Tice founded the Prudent Bear Fund in 1995 and sold it in 2008 to Federated Investors. He says despite the stock market’s recent rallies, he believes there’s a 50-50 chance of a recession this year.

Tice cited the disastrous monetary policies of the central banks, escalating corporate debt, and the economic slowdowns in Europe and Asia as the key drivers of the forthcoming recession.

“I tend to think with this massive amount of debt that we’ve added ― and this massive about of monetary stimulus that we’ve added ― it’s going to end very badly.”

David Tice: ‘Gold Represents True Money’

Tice says if the United States and China reach a trade deal, the Dow Jones may spike as much as 20 percent, but it will eventually come crashing down.

Accordingly, he suggests that individual investors cut back on their equity exposure, saying the stock market is too risky right now. However, Tice is bullish on gold, saying everyone should buy some of it.

“I’m a believer that gold represents true money. We are in a fiat money world, and it’s dangerous not to have some gold in your portfolio.”

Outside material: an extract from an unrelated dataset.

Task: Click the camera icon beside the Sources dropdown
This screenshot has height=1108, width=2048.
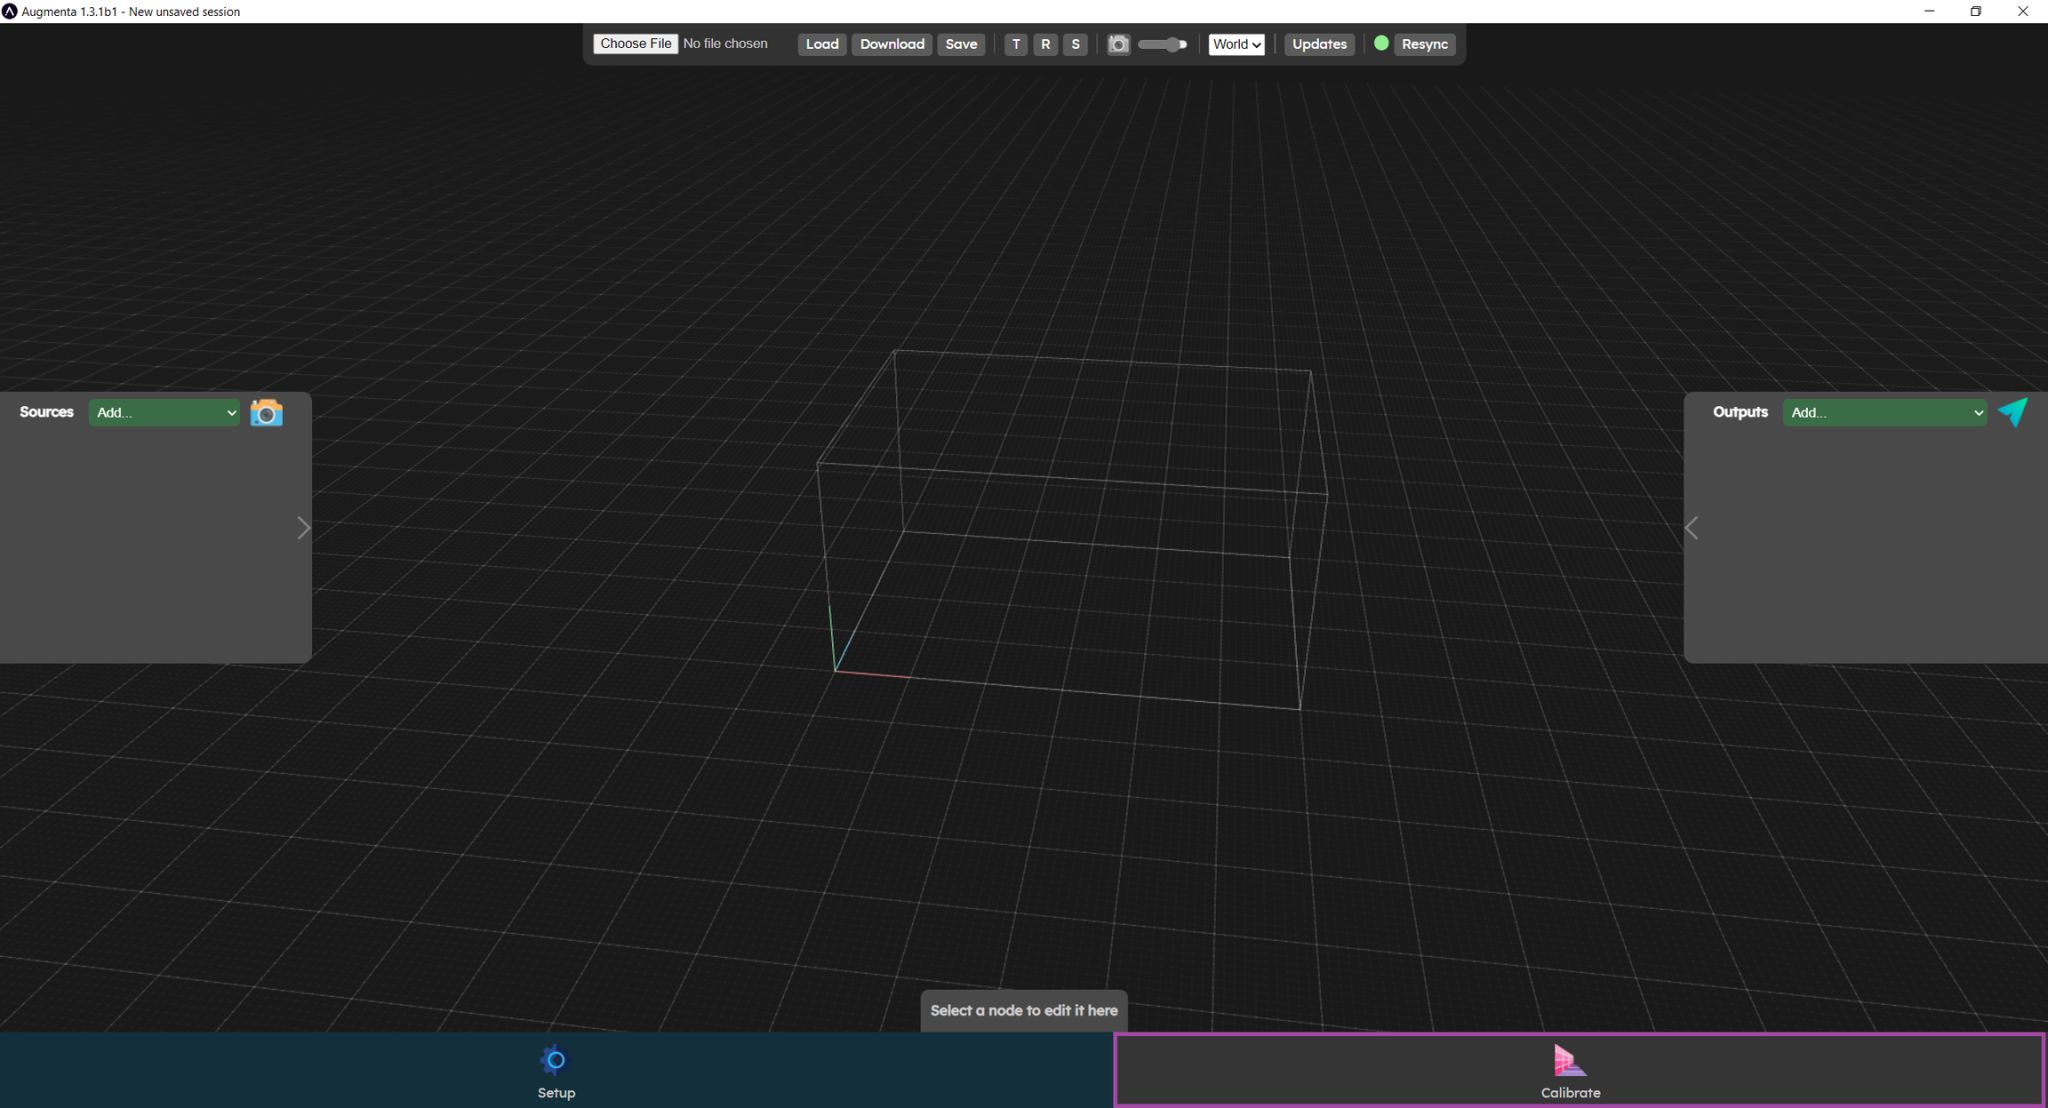Action: (x=266, y=412)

Tice is a perma-bear who almost always expects the worst. As an example, in May 2017, Tice issued another woeful projection, saying the stock market would crash as much as 50 percent. He made the same gloomy prediction in 2012 and 2014. Those market crashes never materialized.

Interestingly, Tice praised bitcoin in 2017, when it was enjoying an unprecedented bull run. At the time, he said bitcoin “makes a lot of sense from a transactional basis.” It’s unclear what Tice’s views are of bitcoin now, in light of the current protracted Crypto Winter.

OppenheimerFunds CIO: No Recession For 5 Years

Meanwhile, other market analysts say concerns over an impending recession or stock market crash are overblown. Krishna Memani, the chief investment officer at OppenheimerFunds, says the US economy is definitely slowing down a little, but it will still increase more than 2%.

Moreover, Memani says there’s no recession ahead for at least another five years, as CCN reported in January 2019.

“There’s no recession imminent. I think five more years is what we are talking about. Valuations are meaningfully better.”

“And sentiment improves with the [US-China] trade talks. If we can find that resolution and the federal government opens up again, we will be home free.”

Memani says the biggest risk in the global stock market is trade. However, he’s confident that the ongoing trade disputes between the United States and China will be resolved. Why? Because both sides have too much to lose if they don’t fix the problem.

Despite the global economic slowdown, Memani is still recommending that investors buy.

“We are telling people to buy right now because we expect these resolutions,” he said.